• What you will do: Write out the Gewane passage word for word, everything from "Gewane is a" down to "located in Gewane.".

• Text section:
Gewane is a town in north-eastern Ethiopia. Located in Administrative Zone 3 of the Afar Region, it has an elevation of 618 meters above sea level. Gewane is locally known as New Gewane, 2 kilometers east of the original settlement known as Old Gewane; the town was relocated astride the main, all-weather highway. It is the administrative center of Gewane woreda.

==Overview==
Philip Briggs has described Gewane as "a somewhat unremarkable urban sprawl, distinguished only by the imposing presence of Mount Azelu, an isolated peak of volcanic origin which rises almost 1,000m above the surrounding plains east of the town." The headquarters of the Yangudi Rassa National Park are located in Gewane.

The British explorer L.M. Nesbitt, who travelled through the area in 1928, described his stay of a couple of days in a village in Gewane, entertained by the local chief Abdul Momi, whom he described as "the Falstaff of Gewani". The Afar National Liberation Movement (ANLM), run by young intellectuals who had split from the Afar Liberation Front (ALF), met in Gewane with the Derg in April 1976 at an Afar congress. Afterwards a number of ANLM members were appointed to local administrative positions, which weakened both the ALF's military activity and political influence amongst the Afar. The weekly newspaper Tobiya reported in January 1996 that three high ranking employees of the Water Resource and Development Authority had been killed near the town.

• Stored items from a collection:

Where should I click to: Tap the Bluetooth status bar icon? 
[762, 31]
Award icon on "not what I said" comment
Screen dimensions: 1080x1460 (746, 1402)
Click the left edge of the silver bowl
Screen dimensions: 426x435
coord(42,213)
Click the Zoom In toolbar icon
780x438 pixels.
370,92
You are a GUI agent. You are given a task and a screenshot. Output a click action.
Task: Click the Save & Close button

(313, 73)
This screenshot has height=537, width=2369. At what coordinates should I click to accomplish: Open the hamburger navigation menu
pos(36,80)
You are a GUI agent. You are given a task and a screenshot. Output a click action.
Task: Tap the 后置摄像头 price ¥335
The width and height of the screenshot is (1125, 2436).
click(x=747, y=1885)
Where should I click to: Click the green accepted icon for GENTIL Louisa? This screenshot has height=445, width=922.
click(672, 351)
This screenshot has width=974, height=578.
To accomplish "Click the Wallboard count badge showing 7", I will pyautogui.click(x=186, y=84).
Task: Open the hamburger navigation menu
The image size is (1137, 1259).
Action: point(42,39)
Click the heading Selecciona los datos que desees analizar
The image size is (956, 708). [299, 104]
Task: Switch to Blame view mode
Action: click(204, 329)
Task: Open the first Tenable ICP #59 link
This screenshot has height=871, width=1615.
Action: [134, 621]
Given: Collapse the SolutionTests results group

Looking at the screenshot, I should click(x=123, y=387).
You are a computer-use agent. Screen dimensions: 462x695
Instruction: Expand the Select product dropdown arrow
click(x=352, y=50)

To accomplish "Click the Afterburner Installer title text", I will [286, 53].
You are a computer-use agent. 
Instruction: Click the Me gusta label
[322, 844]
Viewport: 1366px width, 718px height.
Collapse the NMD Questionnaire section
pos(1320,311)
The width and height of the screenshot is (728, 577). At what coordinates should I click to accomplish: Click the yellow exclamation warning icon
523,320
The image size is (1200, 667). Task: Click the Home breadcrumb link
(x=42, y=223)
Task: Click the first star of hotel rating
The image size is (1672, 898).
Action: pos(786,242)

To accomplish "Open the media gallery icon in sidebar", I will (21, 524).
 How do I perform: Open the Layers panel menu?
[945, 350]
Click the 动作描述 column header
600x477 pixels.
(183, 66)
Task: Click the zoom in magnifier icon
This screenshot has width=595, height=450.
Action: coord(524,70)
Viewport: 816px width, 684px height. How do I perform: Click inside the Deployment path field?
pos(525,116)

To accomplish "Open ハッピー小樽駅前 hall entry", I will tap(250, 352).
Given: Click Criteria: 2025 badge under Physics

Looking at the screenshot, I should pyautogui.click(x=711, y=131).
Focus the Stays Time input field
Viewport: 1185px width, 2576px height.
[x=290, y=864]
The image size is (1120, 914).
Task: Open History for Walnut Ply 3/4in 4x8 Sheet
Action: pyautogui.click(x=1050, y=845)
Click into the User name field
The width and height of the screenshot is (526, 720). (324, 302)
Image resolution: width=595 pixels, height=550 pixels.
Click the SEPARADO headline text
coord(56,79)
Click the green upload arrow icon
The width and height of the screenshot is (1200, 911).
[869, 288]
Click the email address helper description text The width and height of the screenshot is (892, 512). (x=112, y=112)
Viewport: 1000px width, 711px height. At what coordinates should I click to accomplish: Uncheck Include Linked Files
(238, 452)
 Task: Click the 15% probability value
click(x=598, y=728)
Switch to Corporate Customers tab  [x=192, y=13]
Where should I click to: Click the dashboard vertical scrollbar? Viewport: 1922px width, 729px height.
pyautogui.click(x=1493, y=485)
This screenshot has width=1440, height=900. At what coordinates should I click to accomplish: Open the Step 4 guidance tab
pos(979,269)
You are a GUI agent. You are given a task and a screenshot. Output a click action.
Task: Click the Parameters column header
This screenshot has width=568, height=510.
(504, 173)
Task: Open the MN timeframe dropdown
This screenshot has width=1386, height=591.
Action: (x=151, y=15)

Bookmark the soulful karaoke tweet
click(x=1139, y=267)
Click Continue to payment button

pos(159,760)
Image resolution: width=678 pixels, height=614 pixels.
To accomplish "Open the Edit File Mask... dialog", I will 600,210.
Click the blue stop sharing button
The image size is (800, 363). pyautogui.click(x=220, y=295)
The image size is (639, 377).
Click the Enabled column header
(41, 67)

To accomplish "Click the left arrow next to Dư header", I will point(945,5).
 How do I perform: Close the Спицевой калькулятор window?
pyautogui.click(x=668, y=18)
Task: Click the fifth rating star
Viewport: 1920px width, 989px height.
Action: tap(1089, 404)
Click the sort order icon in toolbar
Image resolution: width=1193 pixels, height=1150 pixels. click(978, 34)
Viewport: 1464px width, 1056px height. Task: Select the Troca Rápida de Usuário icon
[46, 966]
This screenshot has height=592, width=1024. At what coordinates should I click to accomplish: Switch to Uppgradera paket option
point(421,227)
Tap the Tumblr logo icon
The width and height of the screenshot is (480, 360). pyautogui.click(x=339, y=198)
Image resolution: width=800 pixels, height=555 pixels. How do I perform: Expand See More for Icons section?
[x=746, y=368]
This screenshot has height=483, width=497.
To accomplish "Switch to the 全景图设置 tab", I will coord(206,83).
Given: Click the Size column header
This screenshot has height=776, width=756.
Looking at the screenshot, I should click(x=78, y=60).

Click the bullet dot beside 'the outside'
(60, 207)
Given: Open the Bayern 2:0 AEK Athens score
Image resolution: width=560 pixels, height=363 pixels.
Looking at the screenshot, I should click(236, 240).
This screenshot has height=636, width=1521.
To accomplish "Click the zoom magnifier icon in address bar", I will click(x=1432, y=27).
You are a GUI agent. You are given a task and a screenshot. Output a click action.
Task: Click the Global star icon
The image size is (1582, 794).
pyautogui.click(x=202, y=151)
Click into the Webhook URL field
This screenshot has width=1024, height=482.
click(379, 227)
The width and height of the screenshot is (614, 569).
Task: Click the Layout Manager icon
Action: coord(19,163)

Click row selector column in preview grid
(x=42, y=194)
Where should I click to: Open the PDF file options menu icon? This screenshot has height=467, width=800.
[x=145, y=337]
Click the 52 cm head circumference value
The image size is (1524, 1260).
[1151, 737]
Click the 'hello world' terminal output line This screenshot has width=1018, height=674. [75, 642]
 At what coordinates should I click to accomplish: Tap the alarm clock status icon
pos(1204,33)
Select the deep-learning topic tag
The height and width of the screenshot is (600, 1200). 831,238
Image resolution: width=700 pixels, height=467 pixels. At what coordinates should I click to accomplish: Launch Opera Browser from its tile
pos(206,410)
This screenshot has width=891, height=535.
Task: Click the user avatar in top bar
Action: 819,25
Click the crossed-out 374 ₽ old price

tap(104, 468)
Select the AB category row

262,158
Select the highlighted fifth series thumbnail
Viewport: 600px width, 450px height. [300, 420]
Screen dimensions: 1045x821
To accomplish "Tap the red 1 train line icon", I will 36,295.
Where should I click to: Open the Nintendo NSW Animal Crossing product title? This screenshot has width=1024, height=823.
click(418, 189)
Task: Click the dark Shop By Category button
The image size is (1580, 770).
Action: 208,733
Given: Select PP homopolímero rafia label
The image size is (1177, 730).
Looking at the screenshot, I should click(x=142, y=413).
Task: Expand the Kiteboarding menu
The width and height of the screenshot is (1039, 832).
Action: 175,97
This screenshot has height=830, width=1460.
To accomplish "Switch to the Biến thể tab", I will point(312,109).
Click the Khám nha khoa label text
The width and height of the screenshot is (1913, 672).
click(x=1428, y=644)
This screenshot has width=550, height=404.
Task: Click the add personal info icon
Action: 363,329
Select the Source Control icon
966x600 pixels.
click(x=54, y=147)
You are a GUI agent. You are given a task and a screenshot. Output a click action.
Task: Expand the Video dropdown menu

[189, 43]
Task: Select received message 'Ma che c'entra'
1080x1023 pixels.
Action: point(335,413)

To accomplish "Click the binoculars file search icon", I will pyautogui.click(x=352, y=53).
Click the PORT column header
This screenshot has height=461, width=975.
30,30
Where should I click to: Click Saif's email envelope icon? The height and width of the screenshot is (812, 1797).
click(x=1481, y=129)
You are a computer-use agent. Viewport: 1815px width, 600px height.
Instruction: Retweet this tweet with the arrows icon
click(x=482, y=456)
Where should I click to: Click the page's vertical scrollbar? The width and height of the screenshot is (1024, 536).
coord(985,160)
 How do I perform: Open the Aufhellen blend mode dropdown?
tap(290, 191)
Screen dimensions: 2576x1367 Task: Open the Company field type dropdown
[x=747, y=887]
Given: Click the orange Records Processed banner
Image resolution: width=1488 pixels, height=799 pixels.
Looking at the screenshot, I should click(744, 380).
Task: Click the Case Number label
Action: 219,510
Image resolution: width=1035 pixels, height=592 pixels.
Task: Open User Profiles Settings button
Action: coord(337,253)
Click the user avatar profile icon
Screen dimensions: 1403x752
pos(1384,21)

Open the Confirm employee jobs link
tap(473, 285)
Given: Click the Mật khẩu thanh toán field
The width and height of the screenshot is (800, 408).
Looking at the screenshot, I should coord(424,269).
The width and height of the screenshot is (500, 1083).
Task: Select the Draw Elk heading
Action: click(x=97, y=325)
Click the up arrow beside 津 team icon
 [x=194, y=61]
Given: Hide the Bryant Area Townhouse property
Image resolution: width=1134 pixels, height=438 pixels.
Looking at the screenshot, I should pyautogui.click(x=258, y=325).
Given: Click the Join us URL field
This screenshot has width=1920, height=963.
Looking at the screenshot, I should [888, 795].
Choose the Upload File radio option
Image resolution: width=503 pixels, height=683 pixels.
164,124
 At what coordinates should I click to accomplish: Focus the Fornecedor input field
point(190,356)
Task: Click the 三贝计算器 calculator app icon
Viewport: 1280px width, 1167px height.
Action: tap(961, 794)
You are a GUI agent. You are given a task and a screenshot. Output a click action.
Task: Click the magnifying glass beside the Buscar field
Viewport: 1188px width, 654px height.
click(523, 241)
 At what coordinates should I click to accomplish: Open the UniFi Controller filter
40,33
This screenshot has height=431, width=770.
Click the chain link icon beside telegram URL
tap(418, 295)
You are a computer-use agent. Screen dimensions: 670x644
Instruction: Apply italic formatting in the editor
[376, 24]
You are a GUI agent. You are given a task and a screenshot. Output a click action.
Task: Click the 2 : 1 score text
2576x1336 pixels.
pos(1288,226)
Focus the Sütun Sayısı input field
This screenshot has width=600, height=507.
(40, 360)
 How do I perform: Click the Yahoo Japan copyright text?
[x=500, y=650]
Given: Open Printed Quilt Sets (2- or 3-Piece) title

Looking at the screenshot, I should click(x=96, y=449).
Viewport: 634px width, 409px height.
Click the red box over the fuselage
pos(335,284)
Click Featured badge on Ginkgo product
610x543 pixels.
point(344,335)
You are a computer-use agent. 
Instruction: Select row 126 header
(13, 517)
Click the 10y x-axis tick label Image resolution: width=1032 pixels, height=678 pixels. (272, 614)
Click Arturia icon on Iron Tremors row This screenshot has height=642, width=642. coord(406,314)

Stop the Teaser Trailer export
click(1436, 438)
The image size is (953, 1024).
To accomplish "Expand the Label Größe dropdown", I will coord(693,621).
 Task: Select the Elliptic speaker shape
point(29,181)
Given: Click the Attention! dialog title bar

• Solved exercise:
Gewane is a town in north-eastern Ethiopia. Located in Administrative Zone 3 of the Afar Region, it has an elevation of 618 meters above sea level. Gewane is locally known as New Gewane, 2 kilometers east of the original settlement known as Old Gewane; the town was relocated astride the main, all-weather highway. It is the administrative center of Gewane woreda.

==Overview==
Philip Briggs has described Gewane as "a somewhat unremarkable urban sprawl, distinguished only by the imposing presence of Mount Azelu, an isolated peak of volcanic origin which rises almost 1,000m above the surrounding plains east of the town." The headquarters of the Yangudi Rassa National Park are located in Gewane.